When Fair Share Scheduler is configured, the case is similar to capped CPUs for LSF. All CPUs are visible to the sharing zones and global-level CPU utilization is reported in the zones. Therefore, CPU-based scheduling for LSF does not work in this environment.

Resource pool
Resource pools can be configured to include a processor set with an optional scheduling class. Dynamic resource pools provide a mechanism for dynamically adjusting each pool's resource allocation in response to system events and application load changes. A zone can then be associated with a configured resource pool.

Though not tested, if a non-global zone is associated with a static resource pool where the processor set has fixed number of CPUs, LSF is expected to work well in this zone. In all other cases, CPU-based scheduling for LSF might not work well.

AIX partitions

There are several types of AIX partitions.

Logical partition (LPAR)
Logical partitions are introduced with AIX 5.1 and POWER4 technology. Multiple operating systems including AIX and Linux can run in separate partitions on the same system without interference. However, a reboot is required to move resources between LPARs.
Dynamic logical partition (DLPAR)
Dynamic logical partitions are introduced in AIX 5.2. More system flexibility is achieved by being able to move CPUs, I/O adapters and memory dynamically without rebooting the LPARs.
Micropartition
Micropartitions are introduced in AIX 5.3. Micro-Partitioning maps virtual processors to physical processors and the virtual processors are assigned to the partitions instead of the physical processors. With IBM eServer p5 servers, you can choose the following types of partitions:
Workload partition (WPAR)
Workload partitions are introduced in AIX 6.1. WPAR is a purely software partitioning solution that is provided by the operating system. WPAR provides a solution for partitioning one AIX operating instance in multiple environments, each environment being a WPAR. WPARs can be created within multiple AIX instances of the same physical server, whether they execute in dedicated LPARs or micropartitions. A powerful feature of WPAR is WPAR mobility with checkpoint/restart.WPARs created within multiple AIX instances of the same physical server.

Two types of WPAR are available: Application WPAR and System WPAR.

An application WPAR is a light environment suitable for execution of one or more processes. It is transient and has the same lifetime as the application.

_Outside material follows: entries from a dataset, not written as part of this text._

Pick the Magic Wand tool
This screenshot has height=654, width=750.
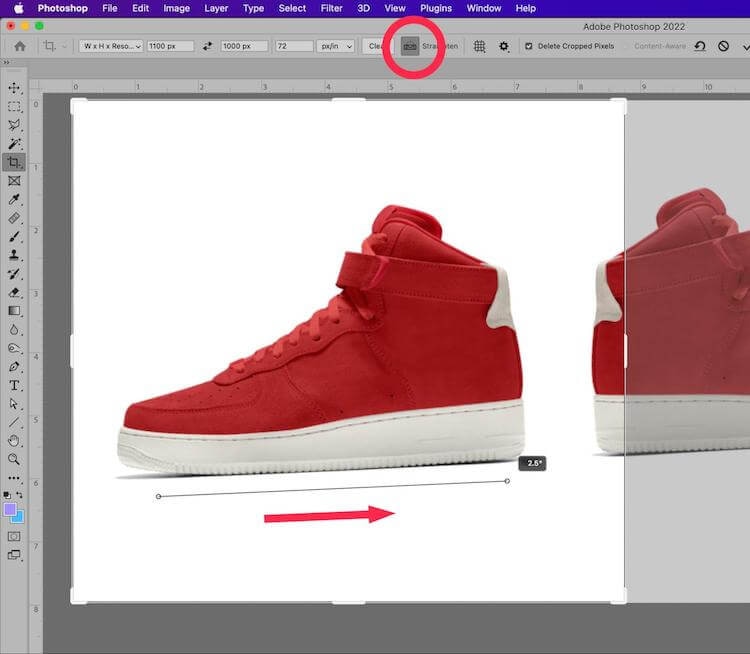point(14,144)
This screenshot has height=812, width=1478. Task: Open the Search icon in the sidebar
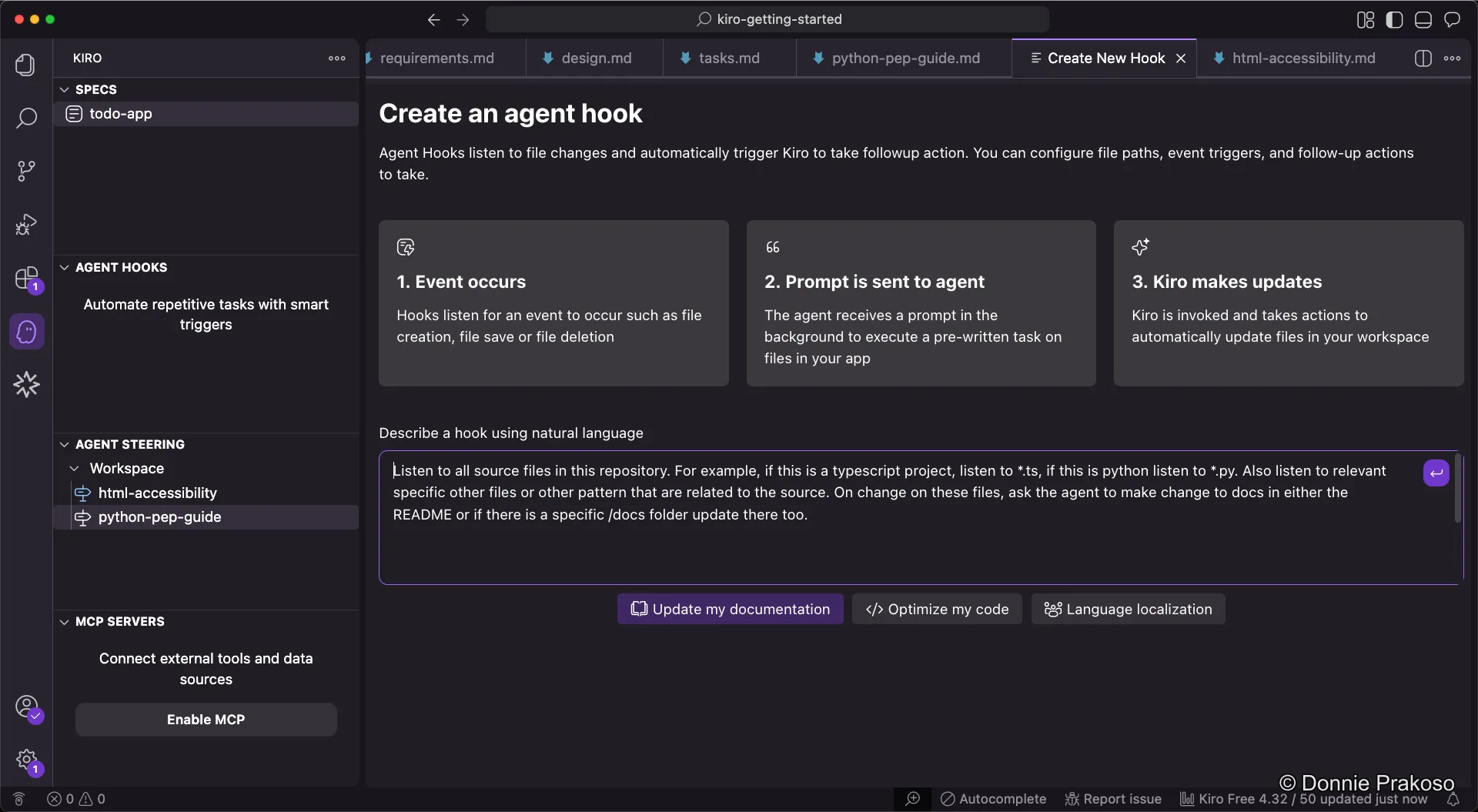[x=26, y=119]
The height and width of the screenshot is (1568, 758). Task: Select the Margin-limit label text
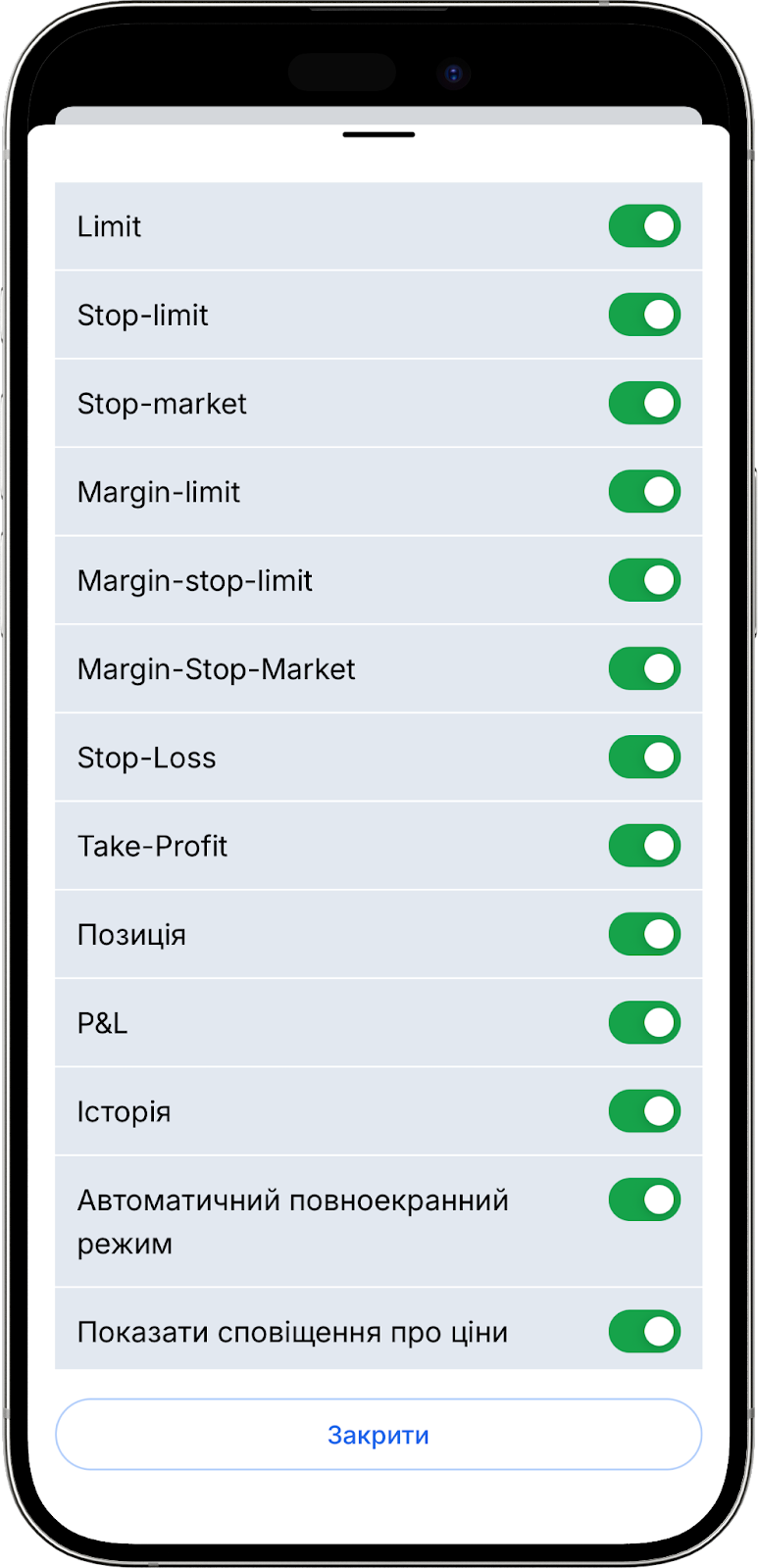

A system WPAR is almost a full AIX environment. Each system WPAR has dedicated writable file systems, although it can share the global environment /usr and /opt file systems in read only mode. When a system WPAR is started, an init process is created for this WPAR, which in turn spawns other processes and daemons.

LSF on AIX partitions

With LPARs, DLPARs, and micropartitions, all LSF daemons can run, and LSF is able to dispatch and run jobs on the partitions like on a physical host.

LSF cannot run on WPARs.

LPARs with dedicated processors

On LPARs (whether on micropartitions or physical machines) with dedicated processors, LSF works well and correctly reports CPU utilization.

DLPARs with dedicated processors

On DLPARs (whether on micropartitions or physical machines) with dedicated processors, LSF works well and correctly reports CPU utilization. LSF also correctly reports the number of processors when CPU allocation is changed dynamically on DLPARs.

Micropartitions

In a micropartition that is configured with shared processors, LSF detects the number of CPUs to be the same as the configured virtual processors, and it reports CPU utilization independently for each partition.

LSF reports CPU utilization correctly. Note the CPU utilization is calibrated relative to the entitled capacity of the node. For example, if a node is using cores 1.5 times its entitled capacity, and the CPU utilization from the mpstat output is 60%, LSF reports ut to be 90%.

WPARs

Application WPARs are transient and are not suitable for server applications like LSF daemons.

LSF cannot run on system WPARs. LSF must have access to devices like /dev/mem and /dev/kmem. These are typically removed on WPARs.